** begin RECORDS SUPPLIED **
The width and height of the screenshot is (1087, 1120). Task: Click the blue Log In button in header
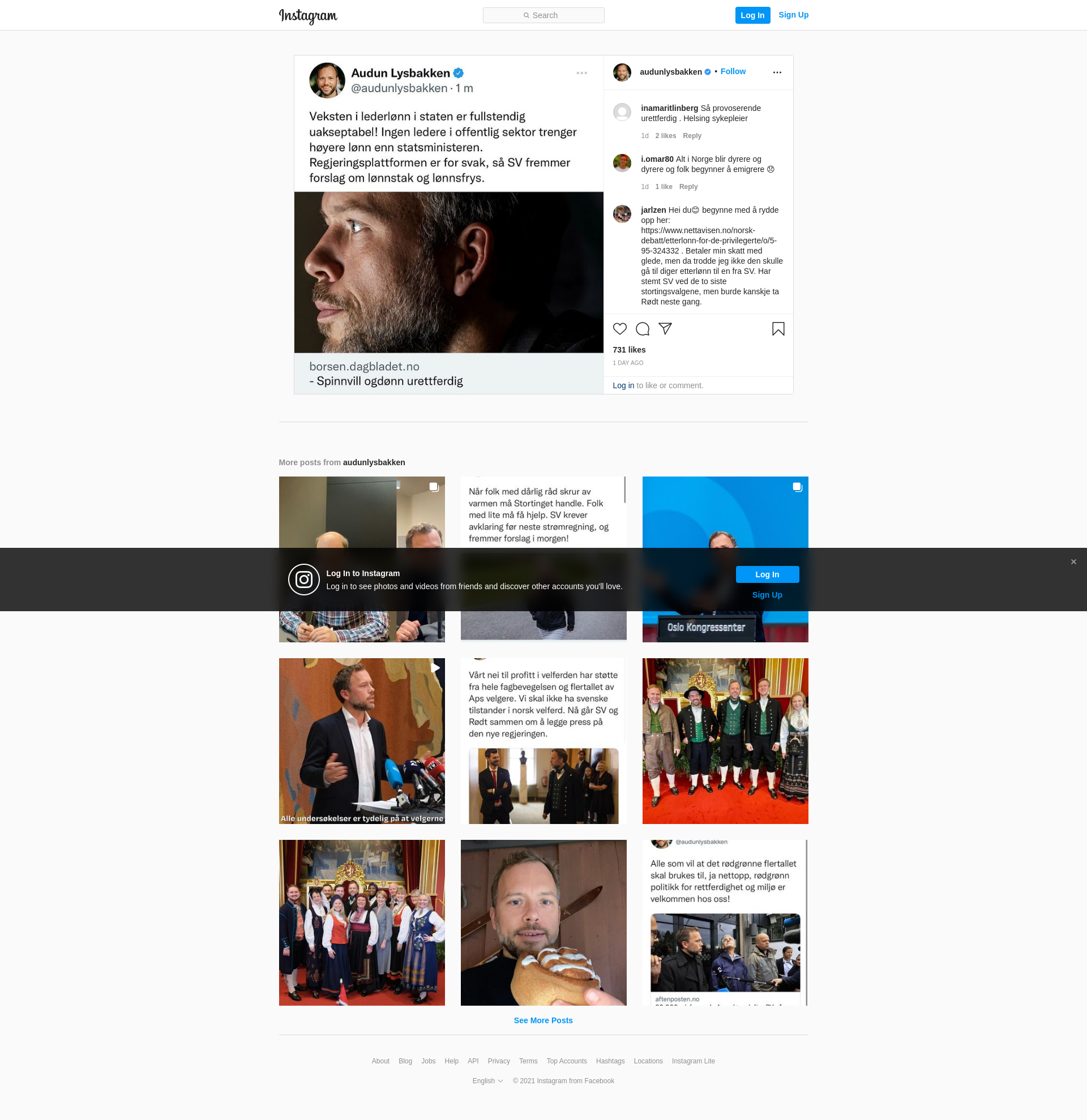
** end RECORDS SUPPLIED **
** begin RECORDS SUPPLIED **
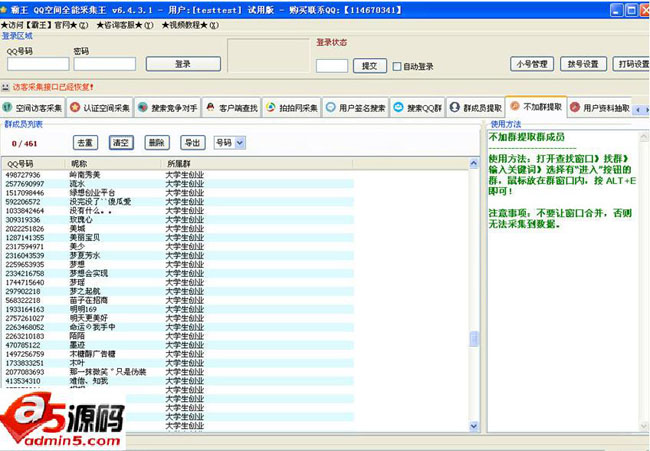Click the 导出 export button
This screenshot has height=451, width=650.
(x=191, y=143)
** end RECORDS SUPPLIED **
** begin RECORDS SUPPLIED **
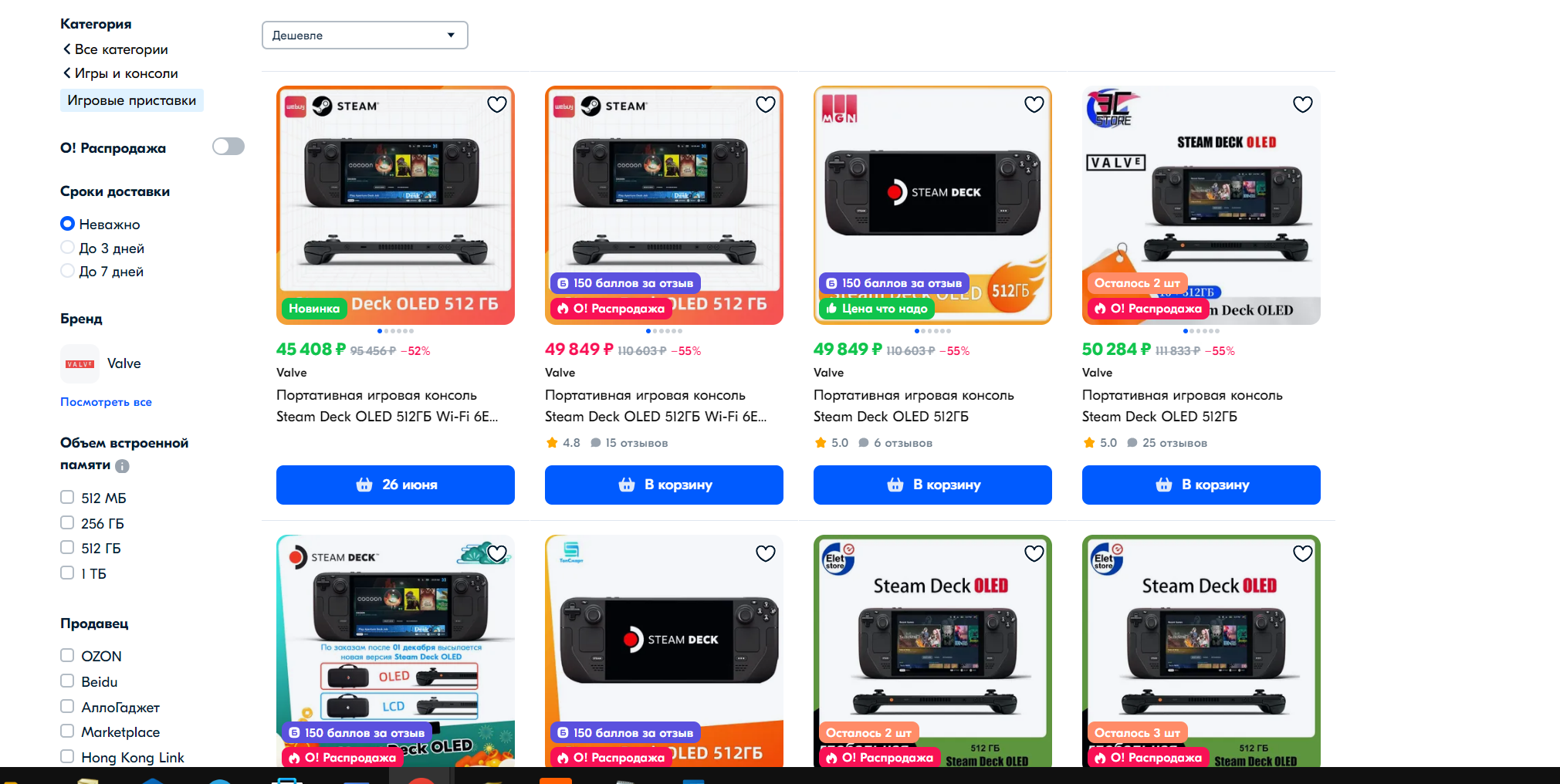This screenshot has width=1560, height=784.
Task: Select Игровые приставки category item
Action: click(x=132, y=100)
** end RECORDS SUPPLIED **
▸ TO DO:
Reproduce the entries above word for word, starting with the line that contains "Click the 导出 export button" and going on through the line that contains "(x=191, y=143)". Leave the pictures out.

▸ TASK OUTPUT:
Click the 导出 export button
This screenshot has height=451, width=650.
(x=191, y=143)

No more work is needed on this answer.